Related Work- ‘music2vec: Generating Vector Embeddings for Genre-Classification Task’ is a paper that explores ways to represent music as vectors, which would be useful for our preprocessing. ‘Revisiting the problem of audio-based hit song prediction using convolutional neural networks’ is a paper that solves this problem for Taiwanese songs using a CNN https://medium.com/@rajatheb/music2vec-generating-vector-embedding-for-genre-classification-task-411187a20820 https://ieeexplore.ieee.org/document/7952230

Data- We want to look at recent hits from different genres so we will manually pick out songs from Youtube based on our ‘hit’ performance metric. We plan to use pytube to convert Youtube videos of the songs we want to train and test on into mp3 files. We will then need to encode the mp3 file data to vectors, which will be the biggest preprocessing task. We may also combine the encoded mp3 data of the songs with an encoded vector of each song’s lyrics, so we may need to scrape song lyrics from genius.com. This will be a significant preprocessing task as well.

We plan to train the model by passing in an encoded vector of a song as the input, and a binary label that indicates whether the song constitutes our definition of a “hit”. We will train our model with an equal number of songs from a bunch of genres (hip-hop, R&B, rock, pop, jazz, country). Like sentences, songs are sequential, so it makes the most sense for us to use RNNs (likely LSTMs) as the layers in our neural network (similar to our ‘language Models’ project). On the other hand, it is often a song’s entire qualities that make it a hit (more than its sequential nature), so it might be worth using Transformers as the layers as well, and comparing the performance of the two networks.

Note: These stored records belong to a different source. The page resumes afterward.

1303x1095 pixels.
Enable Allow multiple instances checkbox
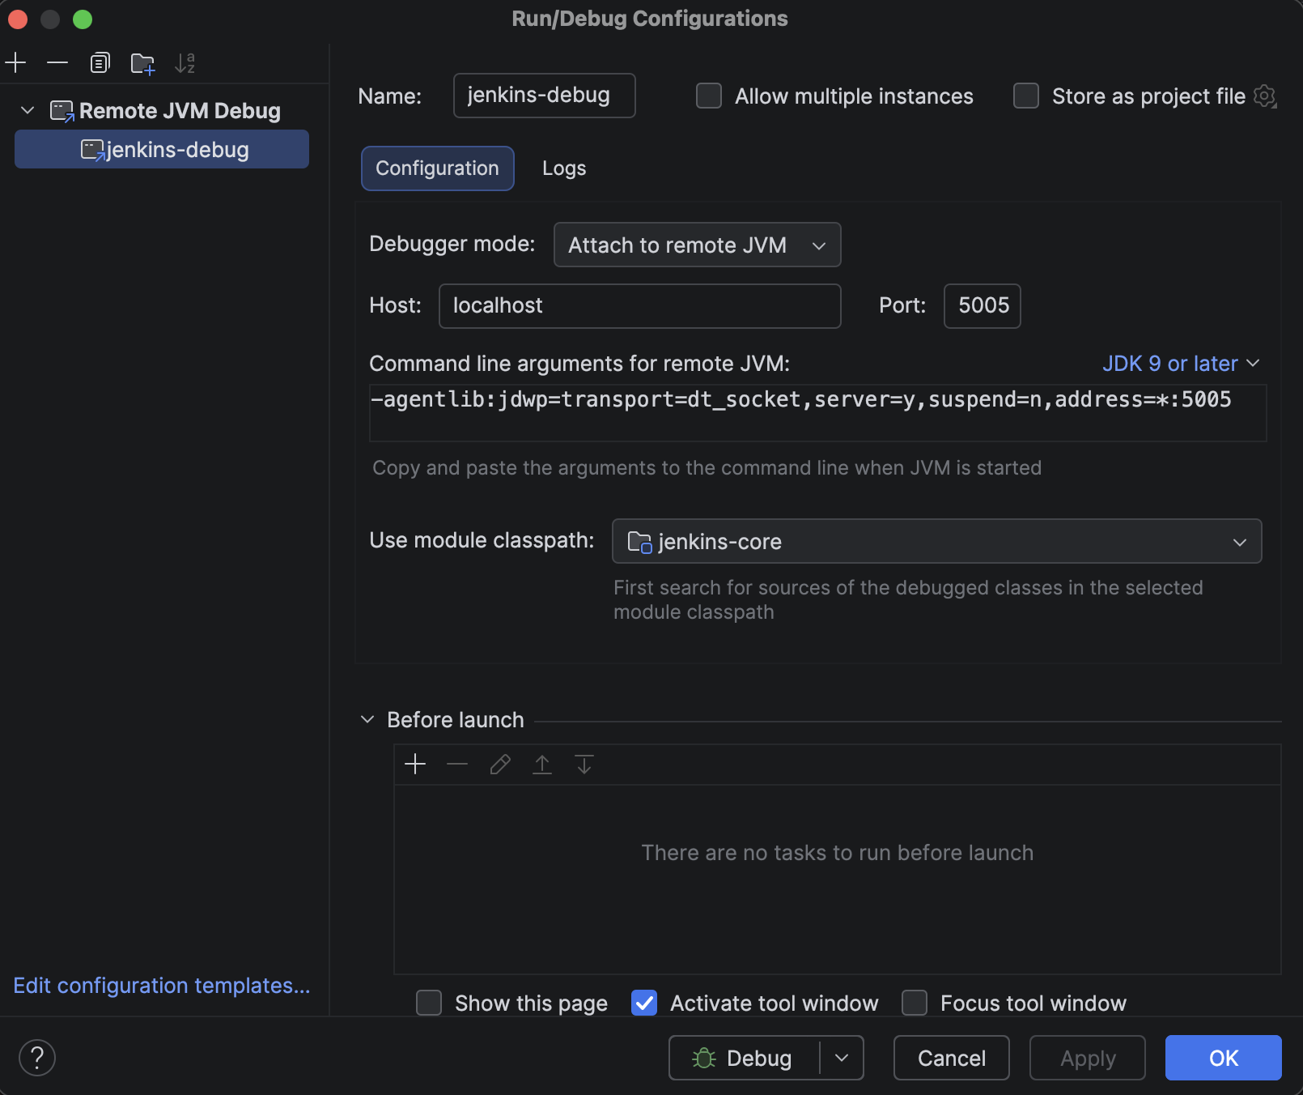709,96
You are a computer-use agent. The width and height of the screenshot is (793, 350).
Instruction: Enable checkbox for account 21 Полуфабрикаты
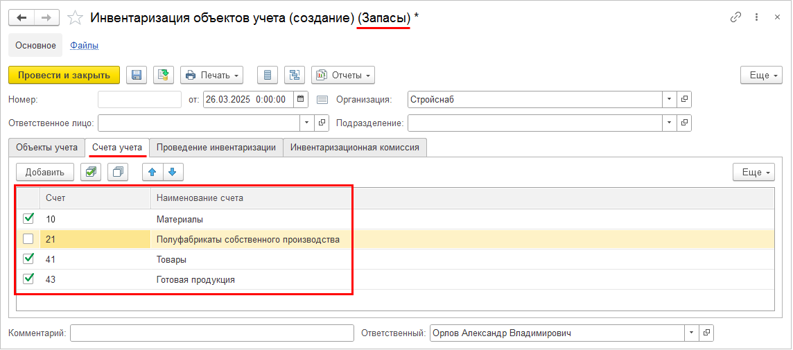pyautogui.click(x=28, y=240)
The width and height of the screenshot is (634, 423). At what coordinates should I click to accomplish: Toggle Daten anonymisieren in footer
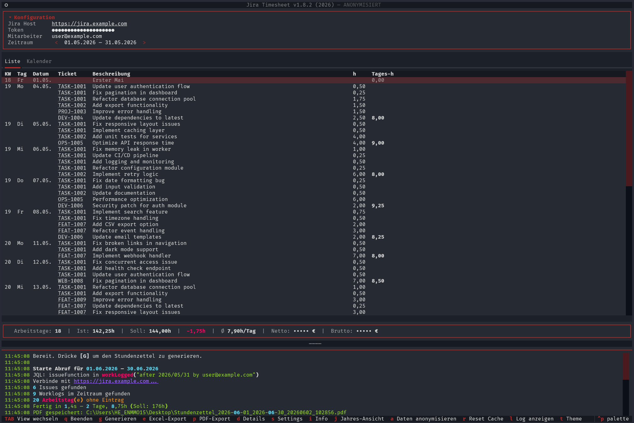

Metric- An important part of this project will be constructing a metric that determines whether a song is a hit or not. We have not finalized on a specific metric yet, but it will likely be a combination of Spotify streams, time on Billboard charts and Youtube views. We plan to test our model with a lower number of songs compared to our training data, but with the same split of genres. Since we have a binary classification problem, we will be able to directly compute the accuracy of our model after training.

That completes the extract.